(Stored data)
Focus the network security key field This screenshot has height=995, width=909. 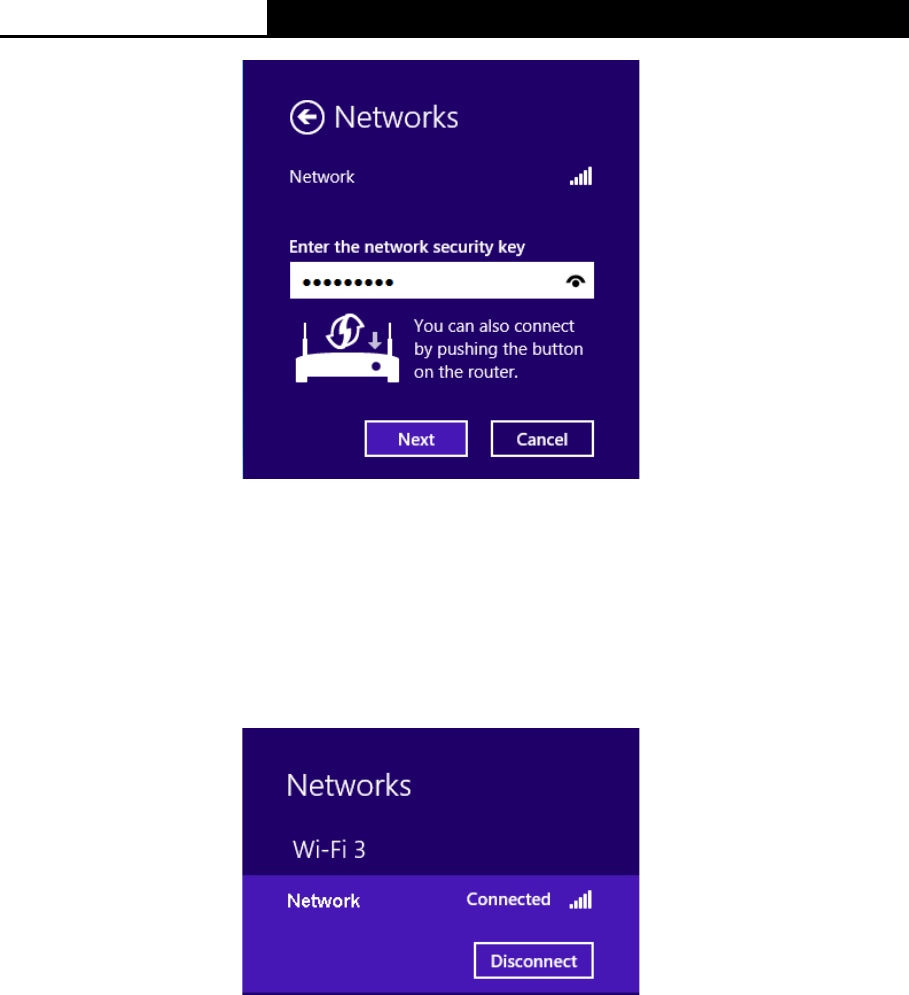click(x=442, y=280)
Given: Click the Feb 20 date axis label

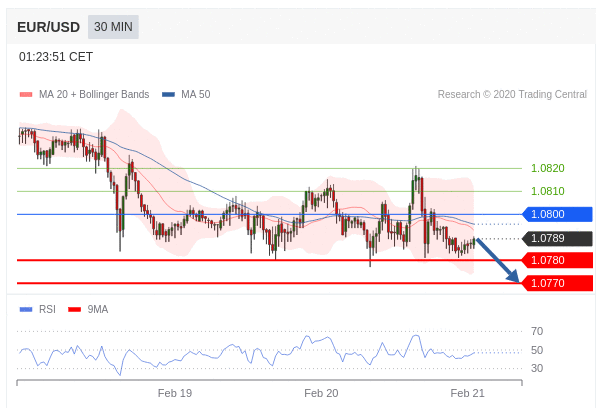Looking at the screenshot, I should click(x=321, y=393).
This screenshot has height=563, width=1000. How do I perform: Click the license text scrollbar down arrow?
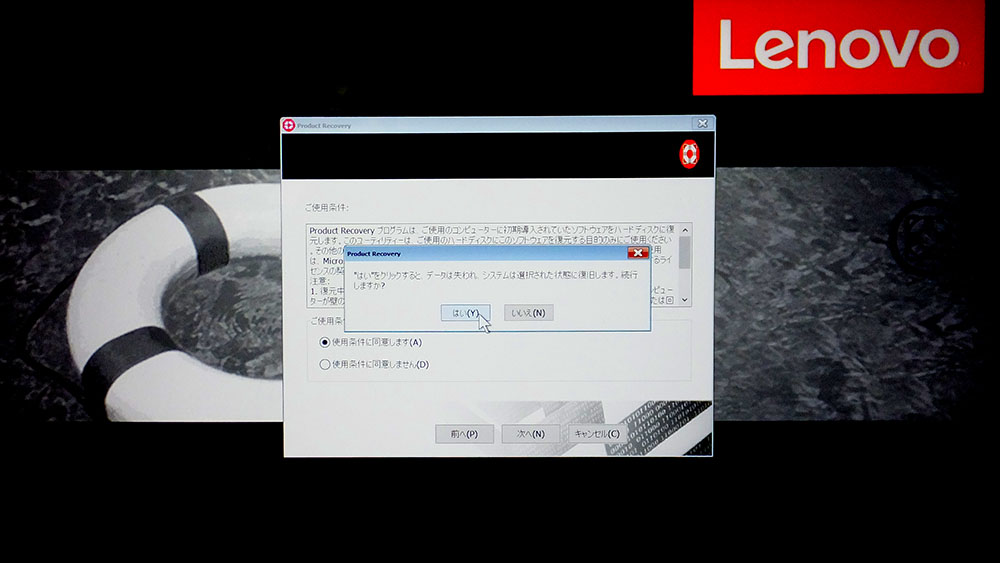(x=685, y=299)
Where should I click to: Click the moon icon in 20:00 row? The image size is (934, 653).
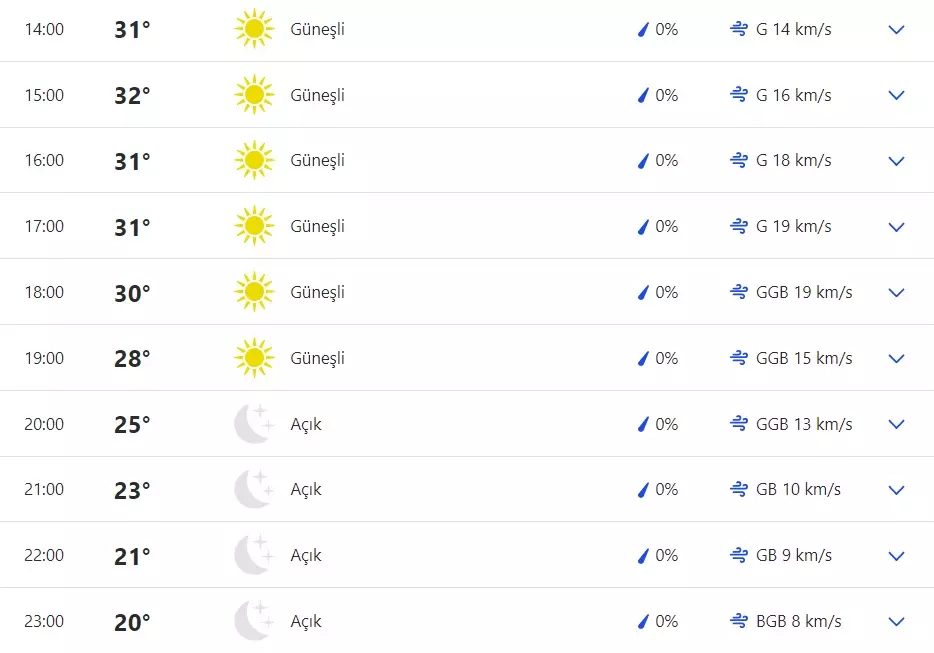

_Work order_.
Reproduce exactly and only the lines from the one with "Given: Click the Feb 20 date axis label" through the final line of the records above, inclusive. Pictures must be left out.

_Written response_.
Given: Click the Feb 20 date axis label

Looking at the screenshot, I should click(x=321, y=393).
This screenshot has height=563, width=1000. How do I perform: Click the license text scrollbar down arrow?
(x=685, y=299)
Where should I click to: Click the moon icon in 20:00 row? The image size is (934, 653).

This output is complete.